Saldremos mejores

En Nochevieja celebramos el cumpleaños del mundo, ese momento en el que observamos los meses pasados desde la conciencia de estar dando carpetazo a una determinada época, a doce meses que ya podemos dar por finiquitados antes de empezar a escribir los días del futuro. Esa noche celebraremos una gran fiesta y nos emborracharemos con alegría sabiendo que a partir del día siguiente estaremos renaciendo, nuevos y por supuesto mucho mejores. Esa catarsis proyectada sobre grandes planes de cambio personal alimenta nuestra esperanza como un chute de energía. Dejaremos de fumar, empezaremos a hacer deporte, moderaremos la ingesta de alcohol, pensaremos más en los demás y menos en nosotros mismos, no gastaremos ni un átomo de nuestro cuerpo en alimentar rencores y odios, aprenderemos a escuchar y nos olvidaremos de imponer nuestro criterio, volveremos a devorar libros como aquel ávido lector que fuimos en nuestra juventud y dejaremos de perder nuestro tiempo consumiendo estupideces catódicas…

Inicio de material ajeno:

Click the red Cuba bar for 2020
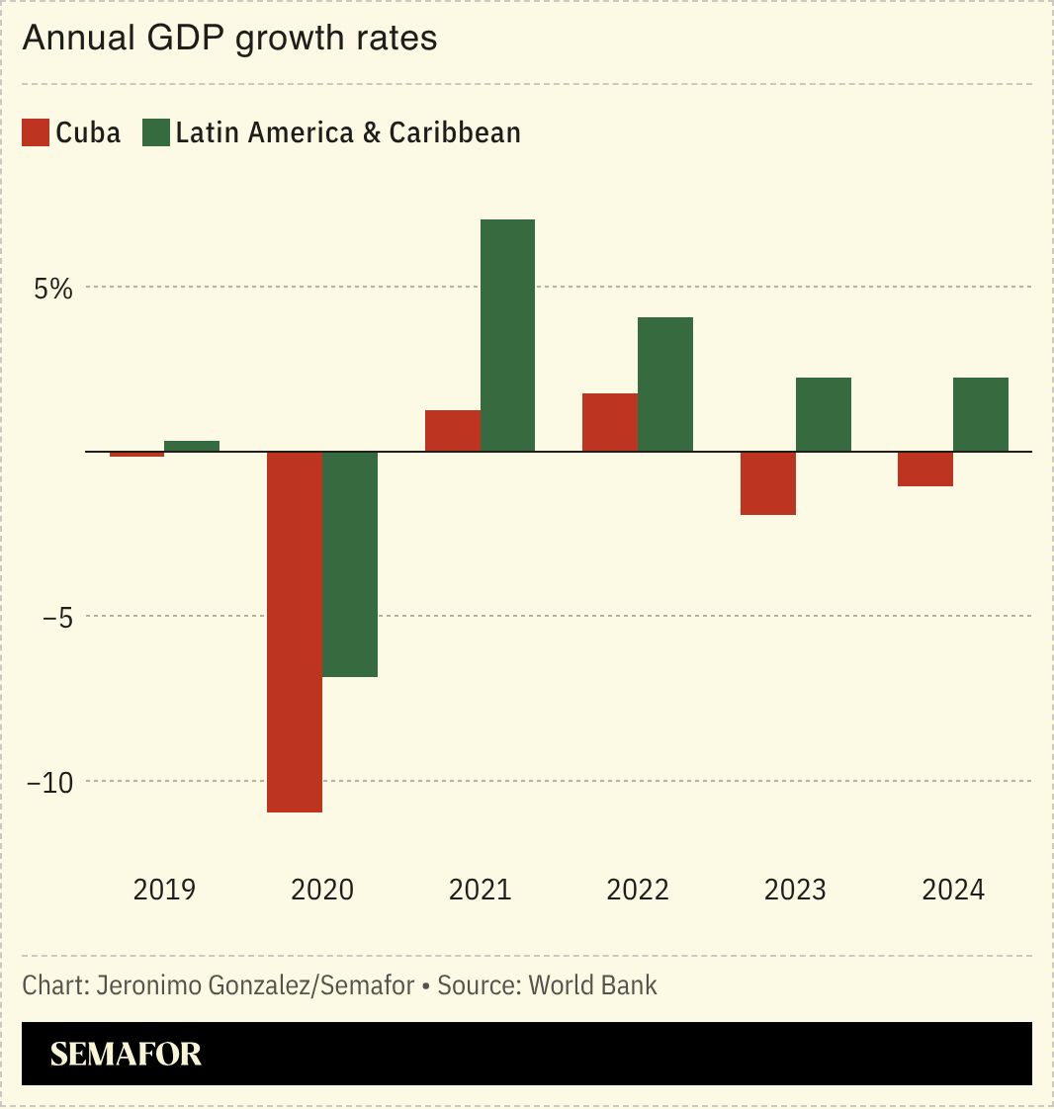[x=295, y=632]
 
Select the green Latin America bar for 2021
[x=507, y=335]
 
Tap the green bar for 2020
[x=350, y=563]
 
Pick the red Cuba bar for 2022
[x=610, y=422]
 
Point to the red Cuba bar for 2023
[x=767, y=483]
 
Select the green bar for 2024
[x=981, y=414]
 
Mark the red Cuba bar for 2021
[x=453, y=431]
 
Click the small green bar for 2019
[x=192, y=446]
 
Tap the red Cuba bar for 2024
[x=925, y=469]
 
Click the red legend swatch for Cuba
[x=36, y=132]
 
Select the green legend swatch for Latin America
[x=156, y=132]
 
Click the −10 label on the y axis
[x=49, y=782]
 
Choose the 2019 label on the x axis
[x=164, y=890]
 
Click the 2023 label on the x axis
[x=795, y=890]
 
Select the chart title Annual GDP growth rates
[x=229, y=39]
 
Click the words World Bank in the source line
[x=592, y=985]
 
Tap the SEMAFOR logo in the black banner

En definitiva y como se aseguraba en tiempos pandémicos, saldremos mejores. 

Tras la gran fiesta que despide el año viejo y ya expertos en lidiar con nuestra conciencia, nos afanaremos en enarbolar la mentira de nuestro cambio personal con inusitado entusiasmo, inasequibles al desaliento y olvidando los frustrantes precedentes con pasmosa facilidad. El primer día del año será el primero del resto de una vida mucho más centrada y ambiciosa. O al menos eso es lo que creeremos a pies juntillas poseídos por un subidón de determinación que es casi tan inherente al mes de enero como su frío o su célebre cuesta. 

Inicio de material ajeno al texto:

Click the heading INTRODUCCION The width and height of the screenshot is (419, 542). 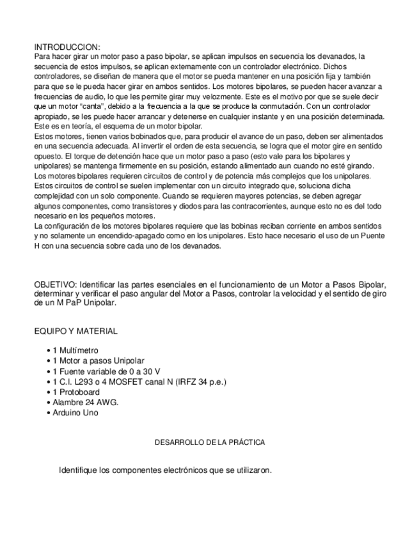[x=67, y=47]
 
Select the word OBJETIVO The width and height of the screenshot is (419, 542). [x=54, y=284]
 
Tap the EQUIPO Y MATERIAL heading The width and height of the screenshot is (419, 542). [x=75, y=331]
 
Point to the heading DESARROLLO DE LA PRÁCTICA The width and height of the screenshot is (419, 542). [x=210, y=442]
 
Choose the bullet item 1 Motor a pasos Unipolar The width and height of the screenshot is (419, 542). [x=98, y=360]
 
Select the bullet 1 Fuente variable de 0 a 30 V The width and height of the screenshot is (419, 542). [x=106, y=371]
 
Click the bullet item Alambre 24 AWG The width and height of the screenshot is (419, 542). [x=85, y=402]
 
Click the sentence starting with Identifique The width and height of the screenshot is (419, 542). [x=166, y=470]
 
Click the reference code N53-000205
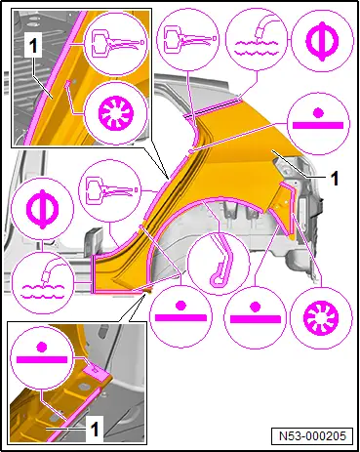click(x=312, y=435)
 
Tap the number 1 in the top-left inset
click(x=33, y=47)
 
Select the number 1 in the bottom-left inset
click(x=95, y=429)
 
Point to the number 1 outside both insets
click(x=335, y=178)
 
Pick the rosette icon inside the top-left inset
click(x=115, y=113)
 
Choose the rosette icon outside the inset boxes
click(x=321, y=317)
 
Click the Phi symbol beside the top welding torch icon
click(x=322, y=41)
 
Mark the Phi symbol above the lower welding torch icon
click(x=43, y=209)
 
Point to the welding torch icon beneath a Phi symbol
click(x=43, y=282)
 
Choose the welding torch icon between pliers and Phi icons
click(x=257, y=41)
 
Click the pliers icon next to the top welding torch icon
click(x=187, y=40)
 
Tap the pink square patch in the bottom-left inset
click(x=97, y=373)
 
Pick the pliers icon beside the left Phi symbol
click(x=110, y=190)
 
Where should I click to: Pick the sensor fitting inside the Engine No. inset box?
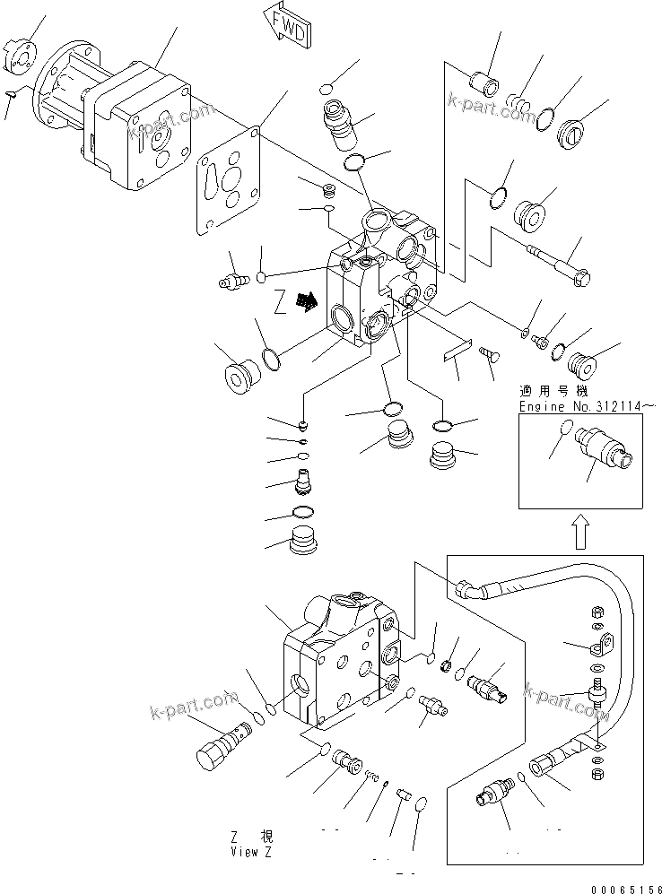(607, 446)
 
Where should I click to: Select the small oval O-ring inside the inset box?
(562, 430)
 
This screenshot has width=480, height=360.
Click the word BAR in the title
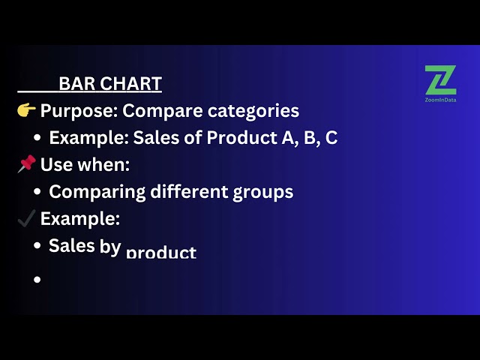click(76, 83)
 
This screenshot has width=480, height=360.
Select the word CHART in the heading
click(130, 83)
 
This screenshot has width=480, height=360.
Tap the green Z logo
click(440, 80)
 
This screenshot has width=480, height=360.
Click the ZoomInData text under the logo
click(440, 100)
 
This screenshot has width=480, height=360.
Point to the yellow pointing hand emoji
click(26, 110)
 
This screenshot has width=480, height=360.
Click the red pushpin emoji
click(26, 164)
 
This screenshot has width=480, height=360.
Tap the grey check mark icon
click(26, 218)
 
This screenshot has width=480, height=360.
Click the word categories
click(254, 111)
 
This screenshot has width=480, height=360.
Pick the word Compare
click(163, 111)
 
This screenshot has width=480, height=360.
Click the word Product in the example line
click(242, 137)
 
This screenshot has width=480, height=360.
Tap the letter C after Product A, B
click(332, 137)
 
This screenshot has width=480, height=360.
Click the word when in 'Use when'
click(104, 164)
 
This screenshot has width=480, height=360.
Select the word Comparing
click(97, 192)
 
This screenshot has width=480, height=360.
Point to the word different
click(189, 191)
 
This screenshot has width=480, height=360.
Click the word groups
click(263, 193)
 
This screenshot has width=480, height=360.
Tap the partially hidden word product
click(161, 252)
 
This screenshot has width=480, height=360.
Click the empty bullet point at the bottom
click(38, 279)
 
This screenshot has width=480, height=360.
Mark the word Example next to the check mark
click(80, 219)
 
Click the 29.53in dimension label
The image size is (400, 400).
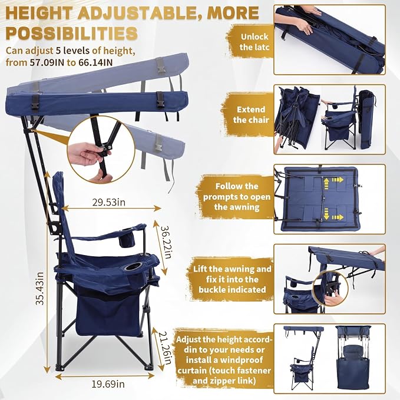click(x=108, y=202)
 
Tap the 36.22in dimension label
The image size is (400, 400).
click(x=164, y=242)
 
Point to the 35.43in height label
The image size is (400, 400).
click(x=40, y=288)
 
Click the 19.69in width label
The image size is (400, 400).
click(x=108, y=384)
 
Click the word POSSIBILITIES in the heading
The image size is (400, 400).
click(x=72, y=33)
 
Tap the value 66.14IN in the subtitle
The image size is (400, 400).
click(x=95, y=62)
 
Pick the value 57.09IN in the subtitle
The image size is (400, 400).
click(x=47, y=62)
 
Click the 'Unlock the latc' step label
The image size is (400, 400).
click(x=254, y=42)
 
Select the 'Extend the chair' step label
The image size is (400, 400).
click(x=251, y=114)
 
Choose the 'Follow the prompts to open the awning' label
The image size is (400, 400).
click(x=237, y=196)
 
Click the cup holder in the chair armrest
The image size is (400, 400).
click(x=132, y=267)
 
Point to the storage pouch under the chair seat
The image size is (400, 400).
click(x=109, y=314)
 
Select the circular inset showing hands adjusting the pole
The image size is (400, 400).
click(x=101, y=149)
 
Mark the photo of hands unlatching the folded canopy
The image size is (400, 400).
click(x=329, y=40)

Un año más o un año menos, según lo mire un optimista vocacional o un irreductible pesimista. ¿Recuerdan a Willy, el compañero de correrías de la abeja Maya? Pues a pesar de que uno trata de ver la historia del mundo y todas las peripecias del hombre sobre los días desde una perspectiva ilusionante, al final siempre se queda con la misma expresión circunspecta y pesimista que lucía, en la conocida serie de dibujos animados, ese zángano regordete y adicto a la miel que siempre veía la botella medio vacía. Porque no, no saldremos mejores.